Because measurement of spreading resistance is sophisticated and time-consuming, it is done mostly in the laboratory environment. What is routinely performed in practice is a four-point probe measurement. This measurement provides





Figure 7 (a) Spreading resistance measurement over a beveled monitor wafer. (b) Impurity profile plot, where  $C_0$  is the surface concentration,  $C_B$  is the background concentration, and  $x_j$  is the junction depth.

an average resistance, commonly known as sheet resistance  $R_{\rm s}$ , which is related to the impurity profile through the well-known relationship

$$R_{\rm s} = \frac{\bar{\rho}}{x_{\rm j}} = \frac{1}{q \int_0^{x_{\rm j}} \mu n(x) dx},\tag{2}$$

where  $\bar{\rho}$  is the average resistivity expressed in ohm-cm,  $\mu$  is the mobility of the charge carriers, and n(x) is the shape of the profile. Examples of statistical data on sheet resistance for the various oxide steps are shown in the process profile in Fig. 11, which appears later.

pn junction and device parametric control For control of junction and parametric properties, device characteristics are obtained through a series of in-line electrical measurements on specially designed structures, either in the kerf areas or on test sites. The key concern here is junction quality as defined by breakdown voltages and leakage current, and manifested by pipes and/or mobile charges. Many device parameters are measured and monitored in-process. The key parameters are isolation breakdown voltage  $BV_{\rm ISO}$ , which monitors the integrity of device isolation; collector-to-base





**Figure 8** (a)  $BV_{CB}$  measurement, where ROI is recessed oxide isolation and ISO is isolation oxide. (b)  $R_{DB}$  measurement, also called four-point probe measurement.



Figure 9 Quality Information System overview.

breakdown voltage  $BV_{\rm CB}$  [see Fig. 8(a)]; and collector-to-emitter breakdown voltage  $BV_{\rm CE}$ .  $BV_{\rm CB}$  and  $BV_{\rm CE}$  control pipe and epitaxy variables. Electrical measurements of these parameters are made at various process points at the completion of certain device junctions.

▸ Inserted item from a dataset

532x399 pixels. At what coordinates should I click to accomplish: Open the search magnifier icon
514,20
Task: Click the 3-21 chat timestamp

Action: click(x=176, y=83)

Also used as a process control device is the so-called dumbbell resistor. Its structure is the closest approximation to an actual transistor and it is a powerful tool in the diagnosis of transistor defect properties. As is well known, a low resistance  $R_{\rm DB}$  is an indication of insufficient emitter diffusion, too deep a base diffusion, or too high a boron concentration. Conversely, a high  $R_{\rm DB}$  may be an indication of too deep an emitter diffusion, a shallow base diffusion, or a low boron concentration. Figure 8(b) illustrates this measurement.

Transistor gain, or  $\beta$ , is often taken as the figure of merit for bipolar devices. As is well known, careful control of base width is the primary consideration for keeping  $\beta$  within specification. Low values are often associated with wide base width. Conversely, high values are associated with narrow base width. Figure 6(a) provides a schematic of the bipolar transistor structure and also shows the criticality of base dimension control.

These parameters provide the bulk of the process control information for feedback to process engineers for corrections as well as feed-forward information to diagnostic engineers to predict product performance, namely yield, quality, and reliability.

#### **Product reliability**

As with the SAMOS technology, reliability defects and their causes have been identified for bipolar devices, and in-line monitors have been devised. This makes possible the direct measurement of product for reliability criteria as it is being manufactured. Device reliability is ensured in two principal ways: by controlling the process and by stress-testing various defect monitors and reliability stress vehicles. Defect and stress data are used in predicting the failure rate of each masterslice type periodically through use of reliability models. (An example of this type of model is the electromigration model which predicts the reliability of aluminum metallization as a function of cross-sectional area and current density [11, 12]). These models take into account various masterslice differences such as metal crossover areas, voltage levels, device densities, and current densities, and they relate empirically determined process defect types at specific levels to ultimate failure rates. Reliability performance feedback measurements at higher levels of assembly, such as circuit cards and shipped systems, make up the total reliability performance picture of the product.

Defect-induced failures are the largest contributors to reliability problems at the device level. Since the low failure-rate level associated with VLSI would require a prohibitive quantity of samples to be evaluated by traditional end-of-line stress methods, direct process monitoring and control is the only viable course for ensuring quality and reliability. In addition, defects that can cause these failures cannot be adequately monitored on the completed chip, and so direct process monitoring of defects is used to control these type failures. The major failure modes associated with the bipolar

device process are interlevel shorts and opens in metal lands. Test sites consisting of special metallization patterns are applied mid-process for test purposes and are used to measure interlevel shorts. This is done by processing test sites with regular product runs and then subjecting them to voltage stresses to induce failures. Metal land failures are monitored by product inspections that look for defects that contribute to reduced cross-sectional areas of metallization.

The impact on data analysis of monitoring numerous in-process parameters presents a significant challenge to the methods by which product quality and reliability are to be ensured. Methods had to be developed that could provide the total picture of product manufacture in terms that could be easily perceived with minimum inspection resources and in a meaningful timeframe. The system which was used to convert the vast amount of reliability and in-process measurement data into statistical summary information on the product/process status is described in the following sections of this paper.

# **Process profile**

With sophisticated technologies and process complexity, translation of a collection of individual control charts into a meaningful assessment of the overall process is at best difficult. Specifications are more detailed and requirements for product quality are significantly more stringent. Further, not only is product manufacture more complex, but there is a proliferation in the number of product types involved. Other factors making analyses more difficult are the increased number of parameter interactions and more sophisticated tooling, which require closer attention to product performance and process quality assessments.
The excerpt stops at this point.